P R O V E N A N C E :
Hugh Moss Ltd.
E X H I B I T E D :
Canadian Craft Museum, Vancouver, 1992.

This bottle is part of a group of late Qianlong bottles with heavily
bubbled grounds, and bright, multi-colored overlays. Certain groups of
mid-Qing glass snuff bottles have been attributed to the Xin or Yuan
family of glass carvers (Xinjiapi and Yuanjiapi respectively).
Unfortunately, however, the only early information on these families and
their wares comes a century after their time and is hardly sufficient for
any confident attribution. They are mentioned by nineteenth-century
snuff connoisseur Zhao Zhiqian in his Yonglu xianjie where he writes
that the Xin, Le and Yuan family overlays were famous during the
Qianlong period: “All the ones made in this way might be called overlays
(pi) and the most famous of these are the Xin family overlays (Xinjiapi),
Le family overlays (Lejiapi) and Yuan family overlays (Yuanjiapi).” The Xin
family overlays are described as similar to those made by the Yuan
family, and according to Zhao Zhiqian, “are the most cleanly done, and,
as their colors are made out of crushed gems, the lustre dazzles the
eye”. The Le family overlays, on the other hand, “have a lotus[-root]
powder ground as white as frozen snow. The way the colors are
arranged is also quite extraordinary, with red, purple, sky-blue, and
kingfisher-blue alternating one with the other in a natural fashion.”

════════

**To-do item**. Carry on the passage about Qianlong-period overlay glass snuff bottles, picking up right after its final sentence.

**Raw data**.

════════

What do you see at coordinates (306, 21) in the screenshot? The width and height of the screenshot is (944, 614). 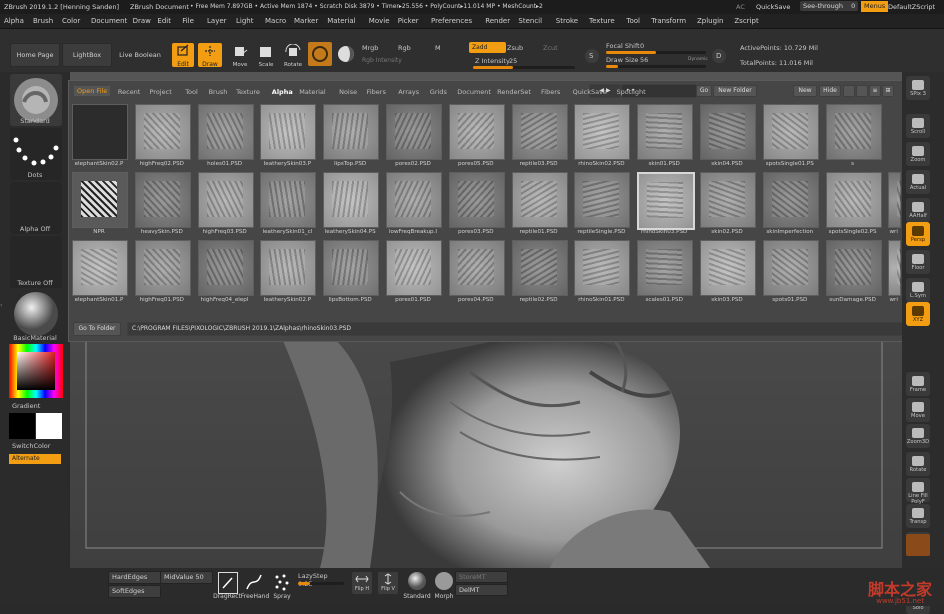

════════

**Reply to the task**.
The begonia (qiuhaitang) has long been an esteemed garden plant in
China, often planted on rockwork and used as ground-cover in small
areas of shade. It is associated with feminine qualities because of its
preference for cool, shady places and there is a legend that a spot
watered by the tears of a woman deserted by her lover suddenly
sprouted begonias to console her.

The sound tang in the name of the begonia (qiuhaitang) was probably
intended to evoke the idiomatic expression yutang fugui (“[May your]
magnificent hall [be filled with] riches”). The begonia is commonly
linked to the magnolia (yulan) to elicit the sound of the first half of this
expression. The peony, “the king of flowers,” represents prosperity, and
is associated with the upper classes of society.